Muchos de esos rasgos pueden observarse entre los líderes “fuertes” actuales, sea como ideólogos convencidos, nacionalistas fervientes u oportunistas que difunden soluciones extremistas y simplistas para problemas sociales complejos. Muchos de estos políticos menoscaban los mecanismos de equilibrio de poderes y otras garantías de protección de los grupos marginados frente a la discriminación y demás violaciones de sus derechos.

La demonización ha aprovechado el fanatismo promovido por los medios de comunicación, que se remonta a varios decenios como propaladores de un discurso de odio. Empresas como las de Rupert Murdoch en Australia, Estados Unidos y Reino Unido han difundido sistemáticamente el miedo a las personas refugiadas, migrantes y musulmanas. A lo que se añade ahora el papel de las redes sociales.

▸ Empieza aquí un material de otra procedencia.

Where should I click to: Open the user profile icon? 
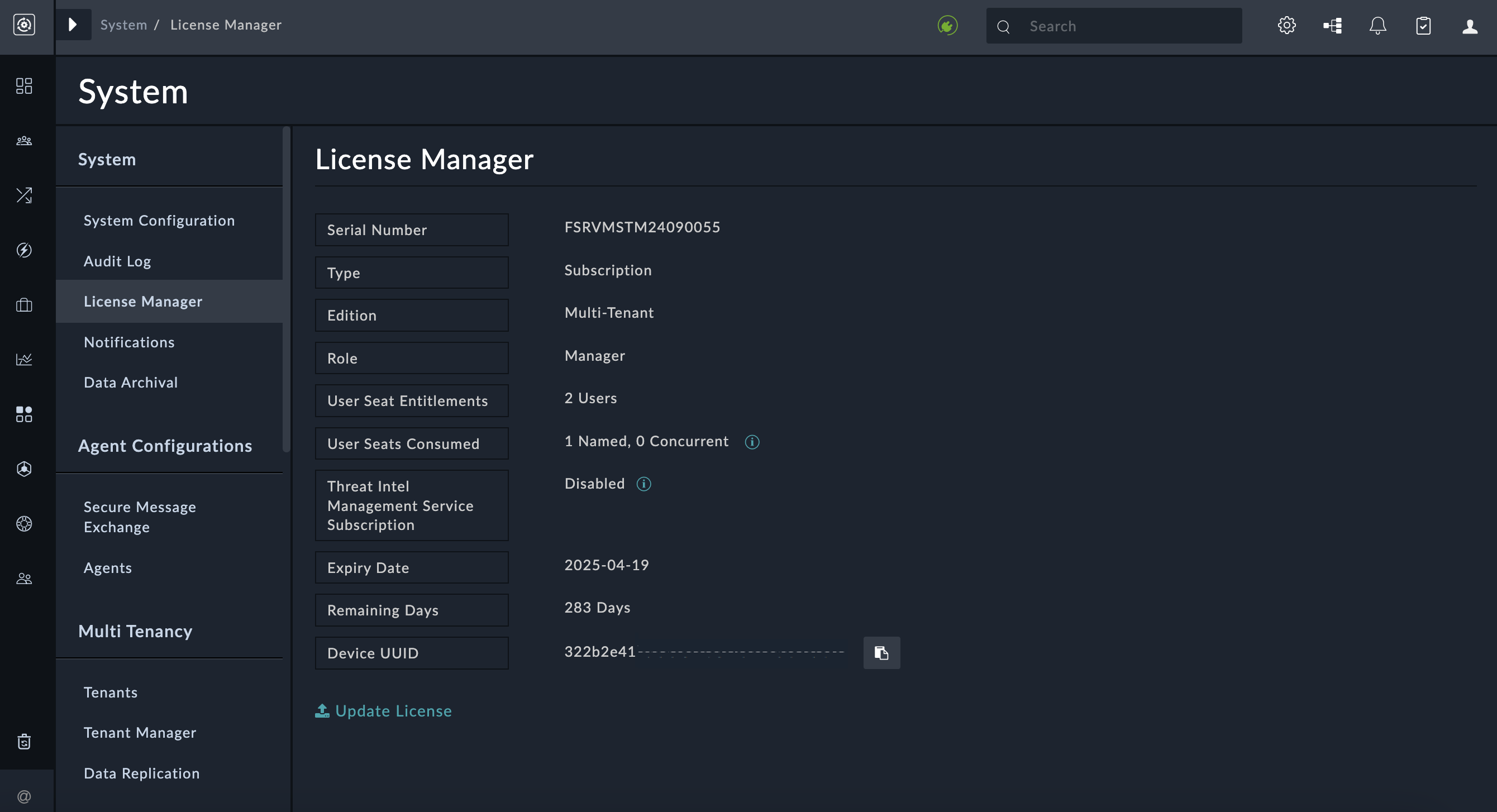pos(1469,25)
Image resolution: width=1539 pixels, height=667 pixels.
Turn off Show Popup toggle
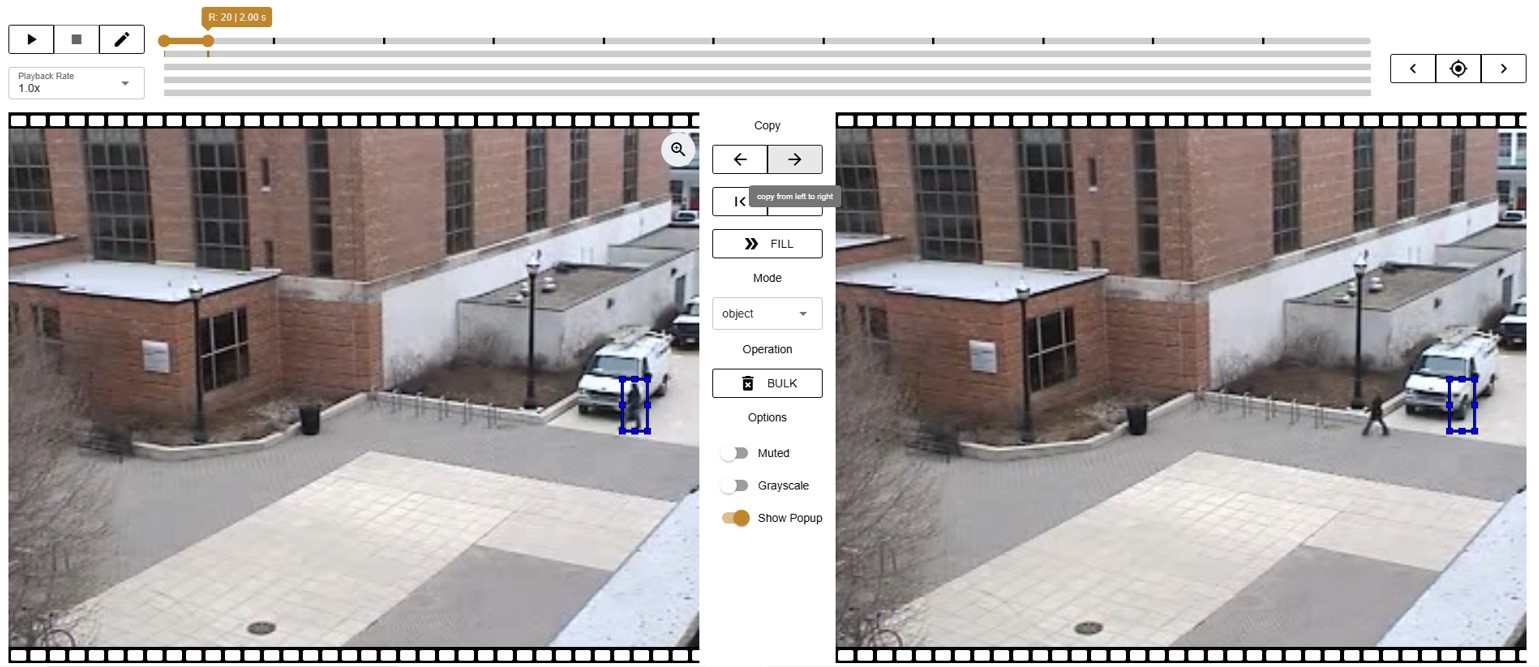pos(736,518)
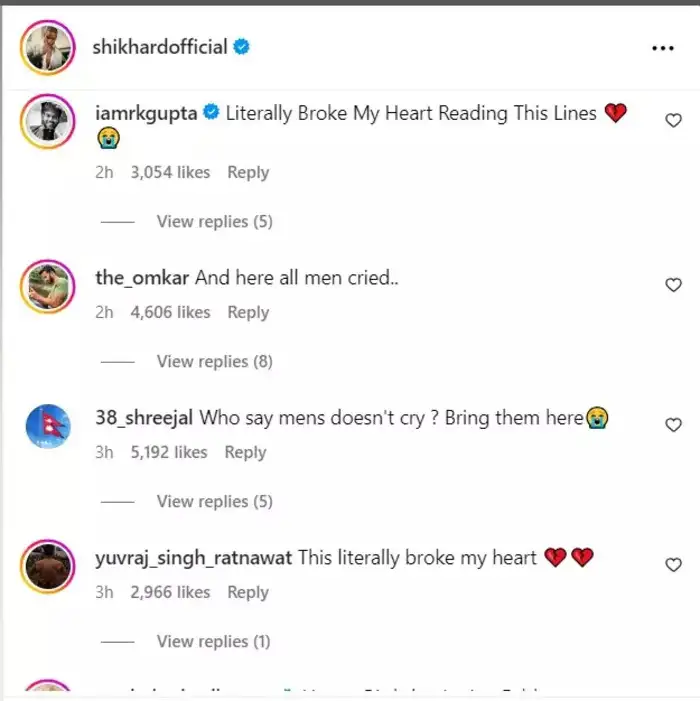700x701 pixels.
Task: Open the three-dots more options menu
Action: point(662,48)
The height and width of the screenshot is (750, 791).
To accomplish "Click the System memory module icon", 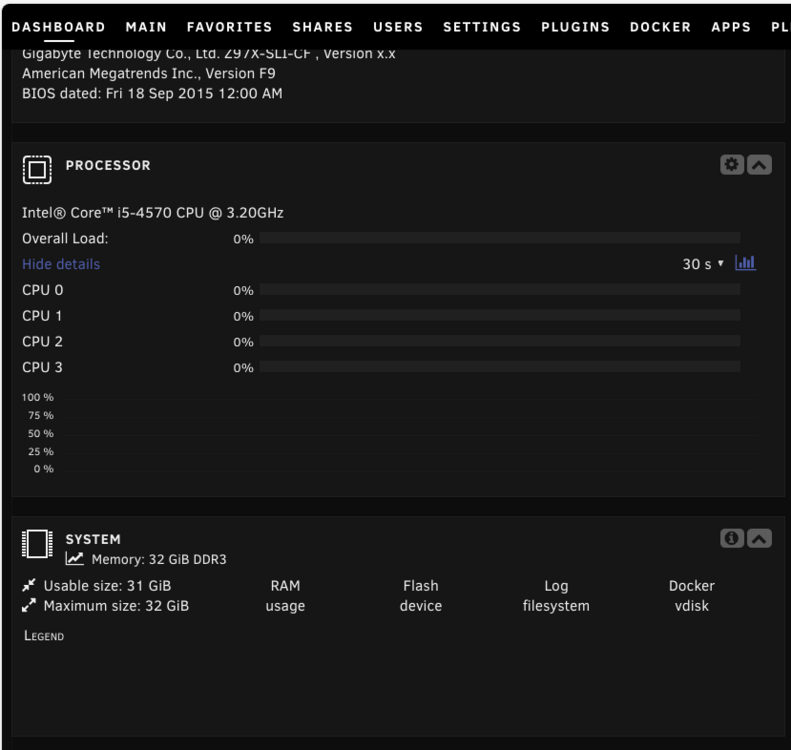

La creciente segregación política y la oleada de prejuicios y odio en las plataformas virtuales contra grupos oprimidos y marginados y contra las mujeres no son casuales. En parte, son el resultado de la forma en que los algoritmos filtran las experiencias en internet de quienes utilizan la web, promoviendo contenidos sobre la base de opacos procesos algorítmicos que buscan mantener cautivos a sus usuarios. Como la gente es más proclive a hacer clic en temas escandalosos o sensacionalistas, los denominados “motores de recomendación” de estas plataformas pueden enviar a quienes usan la web a lo que se ha llamado una “madriguera del conejo” [de contenido tóxico].

El fenómeno de la desinformación en internet también guarda relación con estas cuestiones que erosionan nuestras democracias y las conducen a las puertas de los autoritarismos. Y ni las autoridades ni las empresas detrás de estas redes toman cabal dimensión del peligro que estas prácticas entrañan. O peor aún, su inacción responde a los mismos intereses que empujan quienes promueven la agonía de nuestras democracias. El resultado, como ya lo sabemos, es demasiado peligroso para quedarnos de brazos cruzados.

*Directora ejecutiva de Amnistía Internacional Argentina.